The tragedies in many Americans' daily realities are presented without judgement in their purest forms of truth, and I think that's the real brilliance here. Ward manages the difficult task of making subjects like prison, drug abuse, the "broken family", poverty, all accessible to the reader in a way that doesn't invite distance, observation or judgement. These themes are so difficult to explore (or even talk about in a review!) without making a reader feel as if they are being informed on something that may not have much to do with their own way of life. But rather, Ward's style of writing has such honesty that it's less of a "window in" and more of an invitation for the reader to step directly into the present truth of these characters and understand. Her voice is so so powerful and alarmingly universal.

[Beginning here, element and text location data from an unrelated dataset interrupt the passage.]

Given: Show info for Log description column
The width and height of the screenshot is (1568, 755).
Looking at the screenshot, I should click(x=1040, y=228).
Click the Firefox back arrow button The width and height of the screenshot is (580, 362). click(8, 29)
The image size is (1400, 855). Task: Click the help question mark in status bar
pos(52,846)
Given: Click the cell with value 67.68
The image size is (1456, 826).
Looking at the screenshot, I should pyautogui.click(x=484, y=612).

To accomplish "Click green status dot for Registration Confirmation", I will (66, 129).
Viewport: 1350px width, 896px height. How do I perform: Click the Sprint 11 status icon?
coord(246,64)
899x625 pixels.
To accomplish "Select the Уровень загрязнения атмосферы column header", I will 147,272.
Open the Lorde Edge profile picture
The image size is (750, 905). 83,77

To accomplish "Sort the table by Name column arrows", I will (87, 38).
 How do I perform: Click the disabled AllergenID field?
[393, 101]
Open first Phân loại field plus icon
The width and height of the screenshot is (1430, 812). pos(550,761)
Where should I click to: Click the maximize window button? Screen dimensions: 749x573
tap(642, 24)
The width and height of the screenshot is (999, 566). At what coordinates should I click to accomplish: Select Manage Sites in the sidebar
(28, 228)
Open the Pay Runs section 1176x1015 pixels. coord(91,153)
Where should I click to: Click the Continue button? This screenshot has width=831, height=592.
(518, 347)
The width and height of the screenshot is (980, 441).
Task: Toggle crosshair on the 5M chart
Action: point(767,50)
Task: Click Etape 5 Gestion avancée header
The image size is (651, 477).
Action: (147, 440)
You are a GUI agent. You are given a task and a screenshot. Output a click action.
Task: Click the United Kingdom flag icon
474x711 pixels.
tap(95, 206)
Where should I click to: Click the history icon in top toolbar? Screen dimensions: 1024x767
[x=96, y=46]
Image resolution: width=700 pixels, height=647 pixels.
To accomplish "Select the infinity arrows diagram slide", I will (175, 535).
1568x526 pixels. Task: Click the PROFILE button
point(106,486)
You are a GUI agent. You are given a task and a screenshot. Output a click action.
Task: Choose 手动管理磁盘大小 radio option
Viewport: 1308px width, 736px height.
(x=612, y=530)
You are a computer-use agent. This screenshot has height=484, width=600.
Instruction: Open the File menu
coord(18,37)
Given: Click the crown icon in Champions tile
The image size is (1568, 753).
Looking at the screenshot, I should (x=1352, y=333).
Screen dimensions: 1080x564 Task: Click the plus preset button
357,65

That said, it's important going into this book that the reader understands at the very core this is simply a very good story. Its heavy themes seem like they could be intimidating but it's not like that. There is also so much love and humanity in this story. I just wanted to know and understand these characters fully and it was such an adventure to just be taken away with that.

If you are sensitive like me, you should also know: there is a graphic scene in the first chapter involving the killing of an animal. You DON'T need to put the book down, you can trust her - there is no more of that. Nothing is gratuitous for Ward and honestly, this just seems to be her way to say to us, "Look, this is Jojo's reality, he is just as horrified as you are - come, step into his shoes".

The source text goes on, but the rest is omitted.